Am Sonntagmorgen ist das Kreuzfahrtschiff “Hondius”, das von einem Ausbruch des Hantavirus betroffen war, in den Hafen Granadilla auf Teneriffa eingelaufen. Am ersten Tag der Evakuierungsaktion wurden 94 Passagiere und Crewmitglieder per Flugzeug evakuiert. Insgesamt verließen Betroffene aus 19 Ländern die Kanareninsel in acht Sonderflügen, wie Spaniens Gesundheitsministerin Mónica García am Abend mitteilte. Am Montag sollten weitere Passagiere per Flugzeug aus den Niederlanden und Australien evakuiert werden.

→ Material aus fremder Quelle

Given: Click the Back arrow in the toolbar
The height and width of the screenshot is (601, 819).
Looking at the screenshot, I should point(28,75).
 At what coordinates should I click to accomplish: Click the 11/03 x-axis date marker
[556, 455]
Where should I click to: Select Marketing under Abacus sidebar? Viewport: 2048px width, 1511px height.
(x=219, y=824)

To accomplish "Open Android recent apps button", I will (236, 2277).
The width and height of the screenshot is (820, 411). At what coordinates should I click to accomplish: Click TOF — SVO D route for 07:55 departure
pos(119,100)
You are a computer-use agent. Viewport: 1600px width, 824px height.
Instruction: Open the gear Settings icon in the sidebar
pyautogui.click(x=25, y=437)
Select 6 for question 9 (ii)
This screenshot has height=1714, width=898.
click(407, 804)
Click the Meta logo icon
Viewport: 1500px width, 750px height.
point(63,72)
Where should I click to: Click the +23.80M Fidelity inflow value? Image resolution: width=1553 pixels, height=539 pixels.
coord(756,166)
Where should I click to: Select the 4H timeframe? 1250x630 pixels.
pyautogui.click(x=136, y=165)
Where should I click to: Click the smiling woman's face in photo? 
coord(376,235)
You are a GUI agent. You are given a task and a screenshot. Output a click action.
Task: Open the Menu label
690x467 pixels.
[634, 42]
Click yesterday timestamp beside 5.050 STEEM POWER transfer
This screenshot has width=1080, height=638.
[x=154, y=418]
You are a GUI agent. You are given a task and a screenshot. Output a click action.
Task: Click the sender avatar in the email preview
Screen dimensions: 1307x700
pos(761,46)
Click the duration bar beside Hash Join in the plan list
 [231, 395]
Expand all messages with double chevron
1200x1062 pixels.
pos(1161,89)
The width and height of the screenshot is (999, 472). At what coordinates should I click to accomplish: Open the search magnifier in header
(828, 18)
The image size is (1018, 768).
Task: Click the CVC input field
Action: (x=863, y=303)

Nach der Ankunft am Hafen besuchten Ärzte das Schiff, um sicherzustellen, dass keine akuten Symptome vorlagen, bevor die schrittweise Evakuierung begann. Die Ankündigung des Schiffs hatte auf Teneriffa Besorgnis ausgelöst, da sie an die Corona-Pandemie erinnerte. Der kanarische Regierungschef Fernando Clavijo gab seine Entspannung erst nach der vollständigen Abreise aller Passagiere bekannt.
Tedros Adhanom Ghebreyesus, Direktor der WHO, betonte, dass das Virus nicht mit Corona vergleichbar sei und weder direkter Kontakt noch Infektionen bei Familien zu erwarten seien. Ein Schweizer Crewmitglied wurde in Quarantäne genommen und zeigt keine Symptome.
Die britische Regierung schickte Helfer per Fallschirm auf Tristan da Cunha, nachdem ein Verdachtsfall gemeldet worden war. Die Insel ist das entlegenste britische Überseegebiet mit 221 Einwohnern. Der Verdächtige soll von der “Hondius” stammen und dort leben.
Nach Abschluss der Ausschiffung wird die Hondius nach den Niederlanden fahren, um desinfiziert zu werden. Die Leiche einer an Bord gestorbenen Person bleibt an Bord. Es gibt sechs bestätigte Hantavirus-Fälle, darunter ein niederländisches Ehepaar und eine deutsche Frau.
Hantaviren sind typischerweise durch Nagetiere übertragbar, der Andes-Typ kann jedoch auch von Mensch zu Mensch weitergegeben werden. Alle Passagiere und Crewmitglieder sind symptomfrei.